In 2004, Bill Bray also was drafted in the first round by the Montreal Expos. While his career wasn't as disappointing as Karp's, he still never panned out as the (eventual) Nationals organization had expected—or at the price tag that he was obtained.
After a 2006 trade sent him to Cincinnati, Bray spent six seasons with the Reds before returning to Washington this winter with a one-year minor league deal.
Now 29, Bray still has a solid opportunity before him. The Nationals have only one left-handed reliever on the major league roster, and Bray will hold out hope that he will get the chance to make the team's big league roster if Zach Duke goes down with an injury.
In his six years in the majors, Bray has only pitched two full seasons—not exactly what you expect from a first-round pick. When he does manage to stay on the field, he is a strong left-handed reliever with potential. Left-handed batters have hit only .218 against Bray in his career.

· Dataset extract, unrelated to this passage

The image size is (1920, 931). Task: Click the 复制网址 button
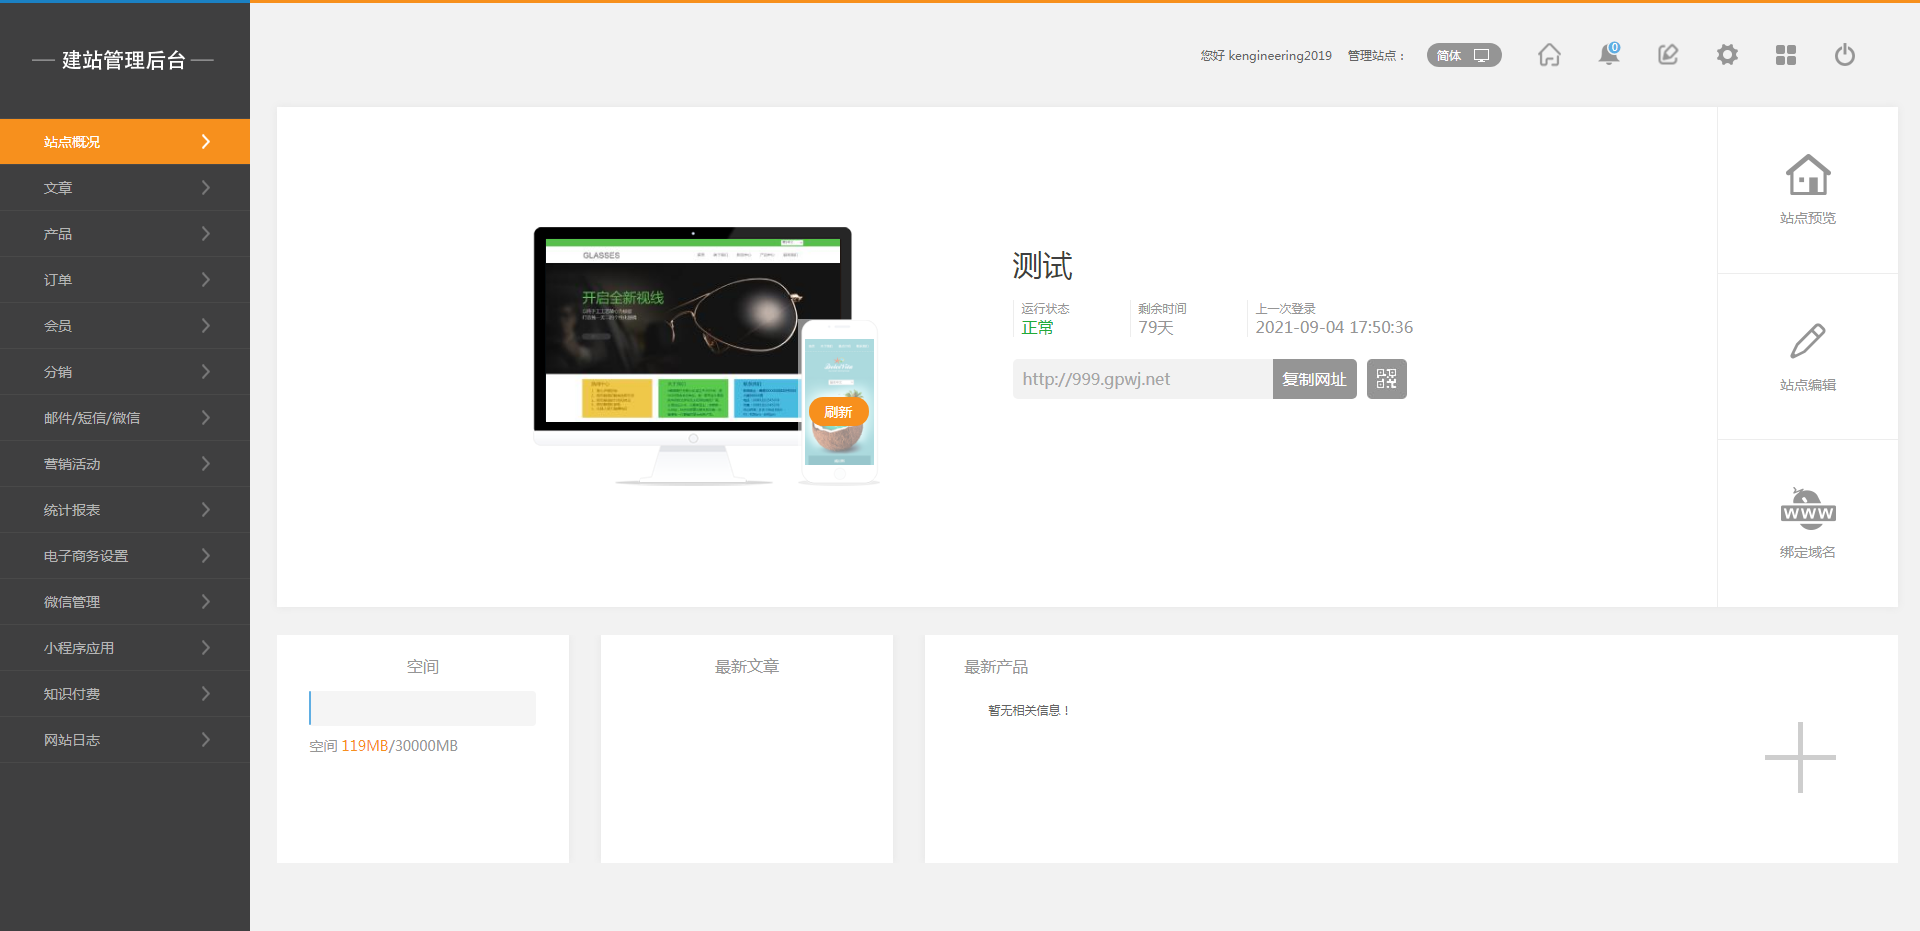pyautogui.click(x=1314, y=379)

But Bray has often been hurt during the course of his career. Previously, he dealt with shoulder and elbow injuries. Last season, he pitched in a career-low 14 games (5.19 ERA) because of groin and back injuries.
Injuries tend to be the No. 1 culprit of halting a prospect's chance of reaching his full potential. In Destin Hood's case, it's no different.
Hood was a superb prospect coming out of high school in Alabama. He starred in both baseball and football and attracted attention from waves of scouts looking to sign him. He signed to play both baseball and football for Nick Saban’s Alabama Crimson Tide, but he wouldn’t end up honoring that commitment.
Impressed by his athleticism, the Nationals drafted Hood in the second round of 2008's MLB draft and handed him big money to turn down his football and baseball scholarships at the University of Alabama.
The Nationals challenged Hood out of the gate with his assignments early in his minor league career. When he began his stint with the Harrisburg Senators (of the more challenging Eastern League) in 2012, he fell on his face out of the gate.
Collecting just one hit through his first 25 at-bats, Hood continued his slumping ways.
The struggles caused him to revert back to his hyperaggressive approach, consistently hacking at bad pitches. But before the wheels could fall off completely, Hood soon hit the disabled list with a wrist injury.
While the Nationals still view him as part of their future, Hood has not progressed as quickly as initially anticipated.
Everts was the fifth overall pick in the 2002 MLB draft by the Montreal Expos, in what ended up being a terrible top five. The rest of the first round was amazing. Unfortunately for the Expos at the time, they were owned by major league baseball and had to pass up on better players.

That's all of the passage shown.